Which lines in the data below contain the string "dropdown"? Copy each matching line in full, treating uppercase and lowercase as different.

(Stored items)
-------------------------

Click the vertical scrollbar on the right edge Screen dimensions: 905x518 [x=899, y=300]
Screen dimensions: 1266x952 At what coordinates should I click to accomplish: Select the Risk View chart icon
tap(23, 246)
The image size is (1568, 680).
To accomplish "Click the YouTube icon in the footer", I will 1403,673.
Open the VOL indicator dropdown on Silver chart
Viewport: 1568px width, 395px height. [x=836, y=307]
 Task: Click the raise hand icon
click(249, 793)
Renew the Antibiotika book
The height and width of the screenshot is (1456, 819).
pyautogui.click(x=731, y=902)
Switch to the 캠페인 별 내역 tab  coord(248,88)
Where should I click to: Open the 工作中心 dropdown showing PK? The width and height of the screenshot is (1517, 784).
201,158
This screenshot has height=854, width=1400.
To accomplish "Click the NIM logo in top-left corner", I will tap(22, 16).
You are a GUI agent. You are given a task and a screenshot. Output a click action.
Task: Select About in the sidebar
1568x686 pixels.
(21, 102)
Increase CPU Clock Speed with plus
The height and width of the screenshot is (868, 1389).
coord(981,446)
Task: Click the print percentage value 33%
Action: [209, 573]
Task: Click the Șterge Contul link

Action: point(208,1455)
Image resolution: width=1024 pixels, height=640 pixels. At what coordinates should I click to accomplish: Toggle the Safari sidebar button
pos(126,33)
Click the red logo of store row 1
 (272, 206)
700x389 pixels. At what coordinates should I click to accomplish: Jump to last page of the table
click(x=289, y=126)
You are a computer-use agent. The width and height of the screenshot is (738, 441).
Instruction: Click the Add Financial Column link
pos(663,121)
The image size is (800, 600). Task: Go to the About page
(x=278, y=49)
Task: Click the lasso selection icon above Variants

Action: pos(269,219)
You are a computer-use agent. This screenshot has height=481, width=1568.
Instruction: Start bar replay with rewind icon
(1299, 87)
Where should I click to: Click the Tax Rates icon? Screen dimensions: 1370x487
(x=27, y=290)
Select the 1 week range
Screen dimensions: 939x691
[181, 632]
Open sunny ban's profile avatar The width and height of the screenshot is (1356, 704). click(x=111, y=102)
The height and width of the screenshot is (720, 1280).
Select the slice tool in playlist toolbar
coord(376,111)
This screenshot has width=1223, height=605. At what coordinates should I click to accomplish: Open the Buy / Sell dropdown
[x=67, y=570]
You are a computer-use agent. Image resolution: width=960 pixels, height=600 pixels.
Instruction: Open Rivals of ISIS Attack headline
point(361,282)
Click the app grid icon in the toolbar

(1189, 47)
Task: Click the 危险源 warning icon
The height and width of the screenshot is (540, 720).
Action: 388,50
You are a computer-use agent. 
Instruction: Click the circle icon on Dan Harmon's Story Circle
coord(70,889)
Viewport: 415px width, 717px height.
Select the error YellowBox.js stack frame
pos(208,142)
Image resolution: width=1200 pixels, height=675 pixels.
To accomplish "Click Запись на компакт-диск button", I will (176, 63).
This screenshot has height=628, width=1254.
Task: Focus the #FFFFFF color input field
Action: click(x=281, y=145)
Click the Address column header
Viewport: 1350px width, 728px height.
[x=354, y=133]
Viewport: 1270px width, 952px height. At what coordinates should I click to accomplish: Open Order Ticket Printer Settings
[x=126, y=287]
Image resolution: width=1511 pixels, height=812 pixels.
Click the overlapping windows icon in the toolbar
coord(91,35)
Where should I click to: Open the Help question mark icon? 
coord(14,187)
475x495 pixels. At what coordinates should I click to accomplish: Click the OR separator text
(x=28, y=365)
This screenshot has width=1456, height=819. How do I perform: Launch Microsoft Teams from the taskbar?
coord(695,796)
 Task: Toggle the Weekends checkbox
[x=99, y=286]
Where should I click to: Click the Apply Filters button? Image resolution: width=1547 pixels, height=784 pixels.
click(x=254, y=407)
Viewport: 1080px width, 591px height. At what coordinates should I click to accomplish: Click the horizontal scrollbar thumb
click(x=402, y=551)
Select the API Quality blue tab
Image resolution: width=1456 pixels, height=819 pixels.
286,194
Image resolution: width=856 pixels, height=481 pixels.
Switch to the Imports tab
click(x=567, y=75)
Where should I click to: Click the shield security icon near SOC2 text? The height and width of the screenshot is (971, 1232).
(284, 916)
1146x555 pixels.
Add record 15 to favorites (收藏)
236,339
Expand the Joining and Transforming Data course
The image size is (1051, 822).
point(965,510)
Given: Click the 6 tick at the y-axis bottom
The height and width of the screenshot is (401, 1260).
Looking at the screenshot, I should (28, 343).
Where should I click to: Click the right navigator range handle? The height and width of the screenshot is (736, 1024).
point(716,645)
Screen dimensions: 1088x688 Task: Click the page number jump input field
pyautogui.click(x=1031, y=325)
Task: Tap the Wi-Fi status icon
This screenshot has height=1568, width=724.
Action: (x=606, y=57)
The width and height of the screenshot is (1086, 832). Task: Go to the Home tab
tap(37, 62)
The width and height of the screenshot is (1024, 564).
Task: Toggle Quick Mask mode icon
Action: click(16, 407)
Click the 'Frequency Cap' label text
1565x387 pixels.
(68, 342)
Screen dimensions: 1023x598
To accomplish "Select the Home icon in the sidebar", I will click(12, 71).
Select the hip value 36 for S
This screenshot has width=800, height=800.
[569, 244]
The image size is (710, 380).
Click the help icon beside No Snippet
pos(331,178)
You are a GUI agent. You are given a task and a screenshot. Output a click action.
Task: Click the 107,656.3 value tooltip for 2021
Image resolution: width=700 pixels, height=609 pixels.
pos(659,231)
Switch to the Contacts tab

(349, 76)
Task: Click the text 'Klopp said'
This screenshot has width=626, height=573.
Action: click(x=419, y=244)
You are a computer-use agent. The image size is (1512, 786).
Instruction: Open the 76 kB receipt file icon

-------------------------

RESULT OF THE TASK:
Open the VOL indicator dropdown on Silver chart
Where should I click to: Open the 工作中心 dropdown showing PK? The width and height of the screenshot is (1517, 784).
This screenshot has width=1223, height=605. At what coordinates should I click to accomplish: Open the Buy / Sell dropdown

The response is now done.